Direction:
Reproduce the lines from the line with "The width and height of the screenshot is (741, 499)." up to and including the line with "Action: [246, 218]", keeping them unchanged.

Given entries:
* start *
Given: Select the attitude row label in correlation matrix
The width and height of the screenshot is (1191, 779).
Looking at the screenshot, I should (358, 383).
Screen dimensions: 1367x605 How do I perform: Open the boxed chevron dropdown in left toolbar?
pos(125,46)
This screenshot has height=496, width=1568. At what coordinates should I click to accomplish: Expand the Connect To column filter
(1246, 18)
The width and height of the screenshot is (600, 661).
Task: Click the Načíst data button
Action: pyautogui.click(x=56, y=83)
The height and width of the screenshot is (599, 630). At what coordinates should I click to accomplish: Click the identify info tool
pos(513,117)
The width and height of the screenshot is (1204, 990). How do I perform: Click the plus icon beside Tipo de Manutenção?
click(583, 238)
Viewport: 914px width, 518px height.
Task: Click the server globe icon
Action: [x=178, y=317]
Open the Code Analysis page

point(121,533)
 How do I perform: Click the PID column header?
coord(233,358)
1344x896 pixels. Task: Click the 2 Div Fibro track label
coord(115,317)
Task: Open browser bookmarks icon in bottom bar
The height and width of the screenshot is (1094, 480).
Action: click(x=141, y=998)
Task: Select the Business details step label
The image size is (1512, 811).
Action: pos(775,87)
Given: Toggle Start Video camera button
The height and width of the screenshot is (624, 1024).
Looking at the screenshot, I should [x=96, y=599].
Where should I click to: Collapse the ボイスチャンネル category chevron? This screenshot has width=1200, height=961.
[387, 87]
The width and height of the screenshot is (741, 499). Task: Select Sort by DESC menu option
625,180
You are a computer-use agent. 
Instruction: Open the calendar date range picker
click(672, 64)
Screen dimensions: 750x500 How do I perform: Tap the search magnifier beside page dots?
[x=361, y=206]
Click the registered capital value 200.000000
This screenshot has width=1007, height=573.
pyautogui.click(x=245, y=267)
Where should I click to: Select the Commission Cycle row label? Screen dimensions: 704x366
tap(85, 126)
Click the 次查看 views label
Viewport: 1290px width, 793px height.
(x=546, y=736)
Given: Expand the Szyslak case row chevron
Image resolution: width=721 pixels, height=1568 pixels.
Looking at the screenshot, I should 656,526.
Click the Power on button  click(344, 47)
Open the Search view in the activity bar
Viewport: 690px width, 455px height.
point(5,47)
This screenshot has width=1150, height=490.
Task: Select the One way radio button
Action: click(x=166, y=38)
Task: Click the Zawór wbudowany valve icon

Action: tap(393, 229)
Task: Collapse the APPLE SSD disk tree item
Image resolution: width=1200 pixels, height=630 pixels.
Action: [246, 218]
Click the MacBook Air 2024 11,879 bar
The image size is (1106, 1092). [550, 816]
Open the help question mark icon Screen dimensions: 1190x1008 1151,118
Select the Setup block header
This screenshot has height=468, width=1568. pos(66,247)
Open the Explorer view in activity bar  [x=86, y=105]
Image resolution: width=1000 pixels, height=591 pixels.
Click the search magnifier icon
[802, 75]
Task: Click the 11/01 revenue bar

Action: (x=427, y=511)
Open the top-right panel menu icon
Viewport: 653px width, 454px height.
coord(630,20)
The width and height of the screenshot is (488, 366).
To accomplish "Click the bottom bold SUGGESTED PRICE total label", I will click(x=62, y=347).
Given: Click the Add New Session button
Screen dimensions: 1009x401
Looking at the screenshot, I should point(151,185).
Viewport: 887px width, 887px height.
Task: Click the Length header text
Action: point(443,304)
* end *
Output for this task:
The width and height of the screenshot is (741, 499). Task: Select Sort by DESC menu option
625,180
You are a computer-use agent. 
Instruction: Open the calendar date range picker
click(672, 64)
Screen dimensions: 750x500 How do I perform: Tap the search magnifier beside page dots?
[x=361, y=206]
Click the registered capital value 200.000000
This screenshot has width=1007, height=573.
pyautogui.click(x=245, y=267)
Where should I click to: Select the Commission Cycle row label? Screen dimensions: 704x366
tap(85, 126)
Click the 次查看 views label
Viewport: 1290px width, 793px height.
(x=546, y=736)
Given: Expand the Szyslak case row chevron
Image resolution: width=721 pixels, height=1568 pixels.
Looking at the screenshot, I should 656,526.
Click the Power on button  click(344, 47)
Open the Search view in the activity bar
Viewport: 690px width, 455px height.
point(5,47)
This screenshot has width=1150, height=490.
Task: Select the One way radio button
Action: click(x=166, y=38)
Task: Click the Zawór wbudowany valve icon

Action: tap(393, 229)
Task: Collapse the APPLE SSD disk tree item
Image resolution: width=1200 pixels, height=630 pixels.
Action: [246, 218]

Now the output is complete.